Could you explain to someone who doesn’t know computers (or link to an explanation) why garbage collected languages are so much less efficient than languages with manual memory management? What is a human programmer doing with all those let or malloc and free statements that a compiler can’t do? (Or maybe does way more than necessary?)
this is a really complex question that has led to a lot of programmer arguments over the past few decades.
first it is necessary to distinguish between memory management strategies and the languages that favour them: many of the early languages that used automatic garbage collection did so for convenience and safety rather than speed, and since they provided many other features like dynamic dispatch and dynamic typing that are difficult to optimise they became known as “slow languages”.
on the other hand you can use automatic garbage collection with C, but the nature of the language makes it difficult to optimise, so paradoxically the GC in a “fast language” not originally designed for it can be slower than that in a slow language that was.

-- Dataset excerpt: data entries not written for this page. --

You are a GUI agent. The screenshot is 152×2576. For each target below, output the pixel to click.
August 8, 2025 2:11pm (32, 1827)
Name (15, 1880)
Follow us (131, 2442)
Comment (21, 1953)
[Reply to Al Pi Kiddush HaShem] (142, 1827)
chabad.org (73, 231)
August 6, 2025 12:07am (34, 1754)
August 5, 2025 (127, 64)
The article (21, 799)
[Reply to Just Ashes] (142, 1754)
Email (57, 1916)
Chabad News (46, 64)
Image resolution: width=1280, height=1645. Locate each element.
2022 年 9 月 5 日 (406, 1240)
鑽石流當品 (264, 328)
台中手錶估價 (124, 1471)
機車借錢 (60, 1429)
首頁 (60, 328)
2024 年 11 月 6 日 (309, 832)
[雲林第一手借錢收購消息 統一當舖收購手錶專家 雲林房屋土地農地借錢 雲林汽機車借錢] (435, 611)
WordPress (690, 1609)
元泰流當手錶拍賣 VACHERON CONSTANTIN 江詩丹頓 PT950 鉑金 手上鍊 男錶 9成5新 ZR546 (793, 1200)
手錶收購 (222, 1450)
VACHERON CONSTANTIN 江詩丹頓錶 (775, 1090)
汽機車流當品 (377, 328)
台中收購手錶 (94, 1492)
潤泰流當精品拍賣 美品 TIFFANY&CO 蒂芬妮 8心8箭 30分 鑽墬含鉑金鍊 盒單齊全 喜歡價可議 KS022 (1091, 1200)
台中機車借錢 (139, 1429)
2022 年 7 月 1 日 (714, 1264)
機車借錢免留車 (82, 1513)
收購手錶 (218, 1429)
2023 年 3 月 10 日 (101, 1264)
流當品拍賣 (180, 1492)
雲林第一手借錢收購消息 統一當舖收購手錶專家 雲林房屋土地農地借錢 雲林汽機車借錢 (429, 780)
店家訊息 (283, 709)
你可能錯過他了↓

if we ignore the rest of the language then the fastest memory management strategy is the “null garbage collector” that never attempts to recover unused memory, this sounds like a joke, but for short-lived processes (old-school inetd servers, the famous cruise missile example) you really can’t beat it since malloc can be implemented with a single pointer increment and free is a no-op!
for longer-lived processes this shades into region-based memory management, where you tag your allocations and then throw them all away in one go at the end, for example a compiler might do lots of little allocations while compiling a particular module but then not need them once that module is finished, in which case it can drop the entire region at once instead of freeing each one individually, reducing overhead.
if you don’t know anything about regions then you have to use a more generic strategy, like generational garbage collectors that assume most allocated objects are short-lived and keep them in a “nursery” region unless they live long enough that they get copied out etc. this starts to take more work though as you are tracing through objects at runtime to determine lifetime relationships that ideally would be known at compile time.
many programs that ostensibly use “manual” memory management are actually using reference counting, in which case the programmer has already thrown up their hands and admitted they don’t know how long these objects are going to live so they need the program to check them at runtime; reference counting that traces the dead objects ends up being the dual of garbage collection that traces the live objects (see the paper A Unified Theory of Garbage Collection) and which one ends up faster can depend on the workload.
automatic garbage collection also gets better when you have more RAM, as if you have more RAM you can afford to waste more by running the collector less frequently, which reduces the amount of tracing you need to do; RAM is much cheaper than programmer time for most applications these days.
anyway I’m kind of rambling, for a fast language you want to be able to express as much as possible about your object lifetimes statically at compile time (see Rust for some simplistic examples of this) and use an appropriate garbage collection strategy that is suitable for your workload for the dynamic objects.
Programmers can look at a piece of data and say “I’m certain that this won’t be needed again by this point in the program so I can throw it away now” whereas most languages are not structured in a way that allow compilers to do the same, so they have to make those decisions dynamically at run time which comes with a performance cost.
right, although to throw it away throw it away throw it away now on a principled basis requires proof that you are holding the last live reference to that object, which most languages are not capable of actually proving, which is why relying on the programmer introduces so many pernicious memory allocation bugs.
Rust solves a limited case of this with unique references, but the general case remains in industry parlance a bitch.
I mean, technically yes, but that limited case is pretty damn comprehensive. I can’t think of many situations where I’ve actually needed to use reference counters aside from concurrent shit, in which case you’d probably need some kind of run time locking system even if you were writing in C. Or, to put it another way, I don’t think there are many situations where I would be comfortable declaring that it’s safe to free but trusty ol borrowck wouldnt, even if such situations do in theory exist.
the obvious case is any tree structure with references that go up instead of down, which is incredibly common and just a generalisation of the circular linked list case which Rust cannot describe without reference counting, unsafe code, or indirection through integer indices (but I repeat myself).